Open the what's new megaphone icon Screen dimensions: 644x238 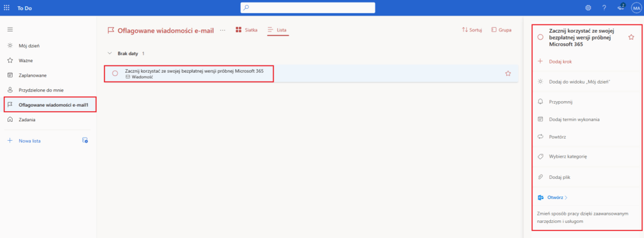pyautogui.click(x=621, y=7)
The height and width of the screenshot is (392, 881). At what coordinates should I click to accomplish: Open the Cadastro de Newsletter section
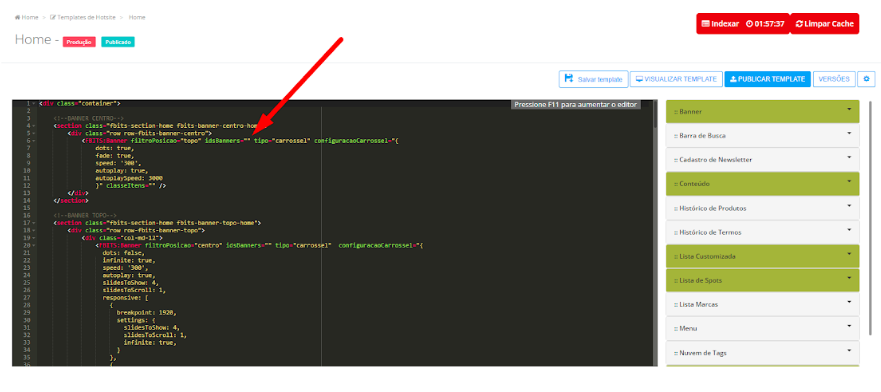(762, 160)
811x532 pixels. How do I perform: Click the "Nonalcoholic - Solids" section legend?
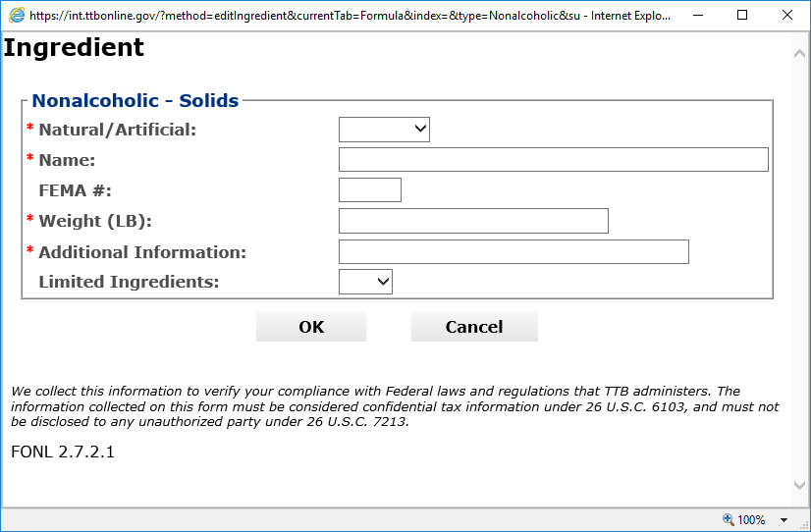click(x=135, y=100)
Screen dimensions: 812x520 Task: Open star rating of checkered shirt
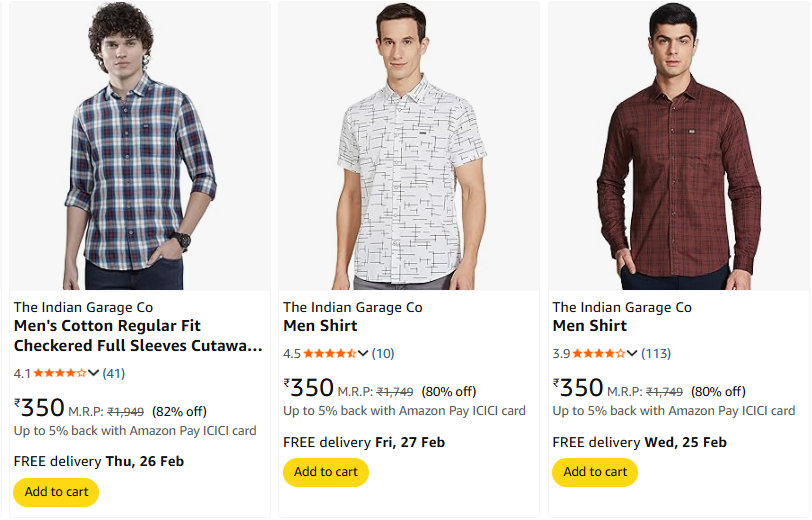tap(60, 373)
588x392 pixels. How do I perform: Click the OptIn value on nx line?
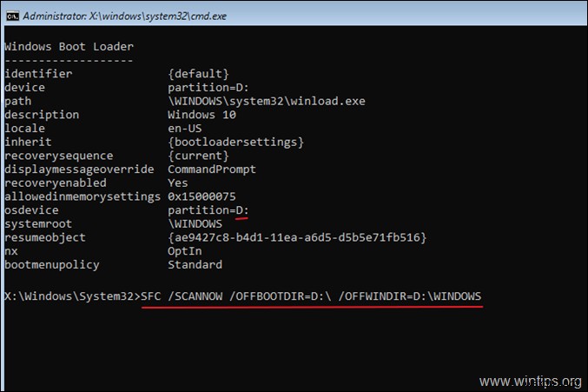tap(184, 251)
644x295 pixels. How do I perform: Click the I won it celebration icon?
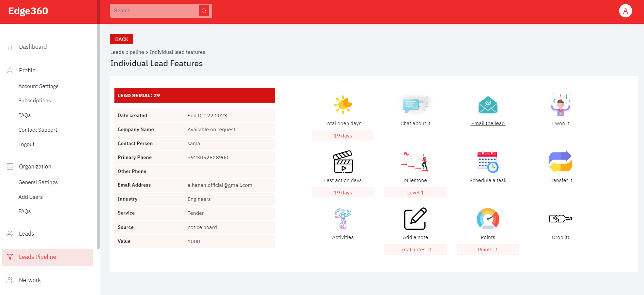pyautogui.click(x=560, y=105)
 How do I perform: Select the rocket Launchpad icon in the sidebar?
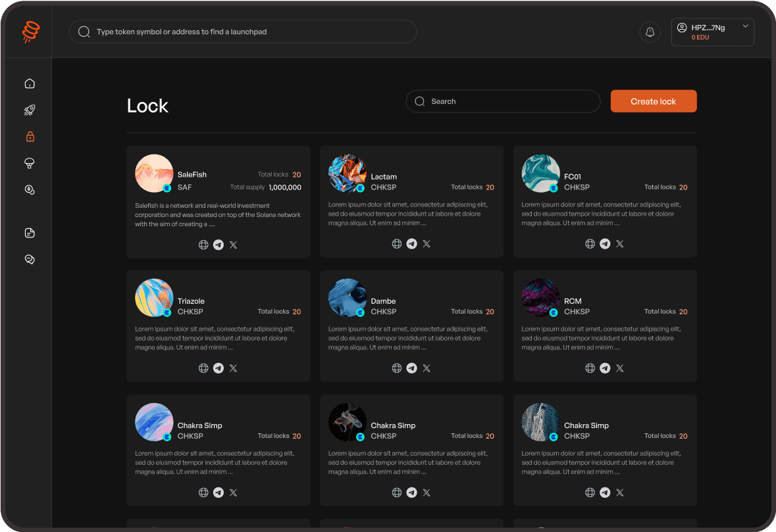(x=29, y=110)
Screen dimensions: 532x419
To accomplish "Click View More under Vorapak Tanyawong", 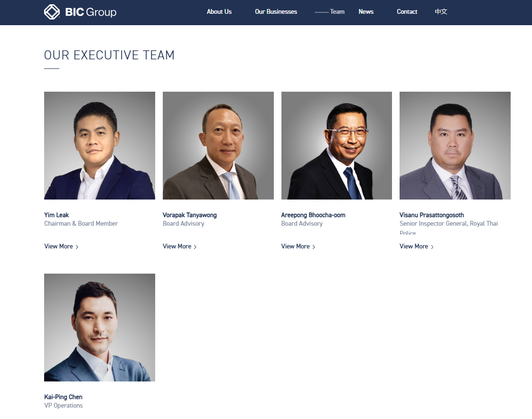I will (177, 247).
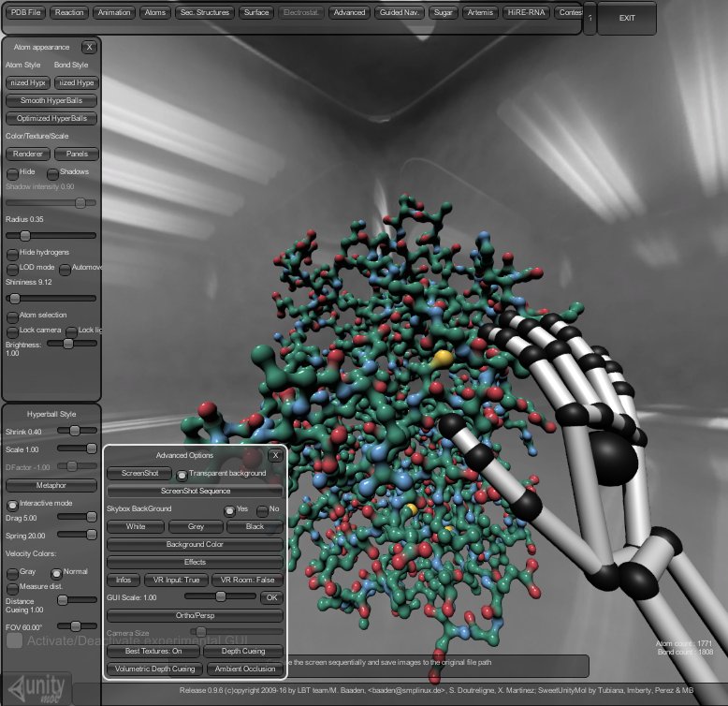728x706 pixels.
Task: Toggle Transparent background option
Action: pyautogui.click(x=182, y=474)
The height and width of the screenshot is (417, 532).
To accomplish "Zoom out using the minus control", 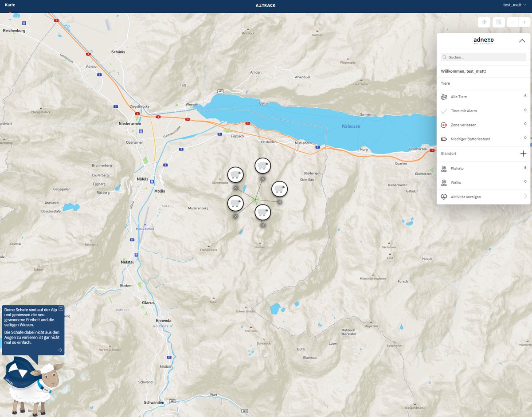I will pos(512,21).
********
== What you should do ==
In the listing above, find the line with "The height and width of the screenshot is (392, 881)." and output it and every line after it up to and including the line with "Screen dimensions: 532x419", exactly, minus the pictures.

== Exercise output ==
The height and width of the screenshot is (392, 881). At what coordinates should I click to accomplish: Open the Cadastro de Newsletter section
(762, 160)
811x532 pixels. How do I perform: Click the "Nonalcoholic - Solids" section legend?
click(x=135, y=100)
Screen dimensions: 812x520 Task: Open star rating of checkered shirt
tap(60, 373)
588x392 pixels. How do I perform: Click the OptIn value on nx line?
tap(184, 251)
644x295 pixels. How do I perform: Click the I won it celebration icon?
pyautogui.click(x=560, y=105)
 How do I perform: Select the rocket Launchpad icon in the sidebar?
(x=29, y=110)
Screen dimensions: 532x419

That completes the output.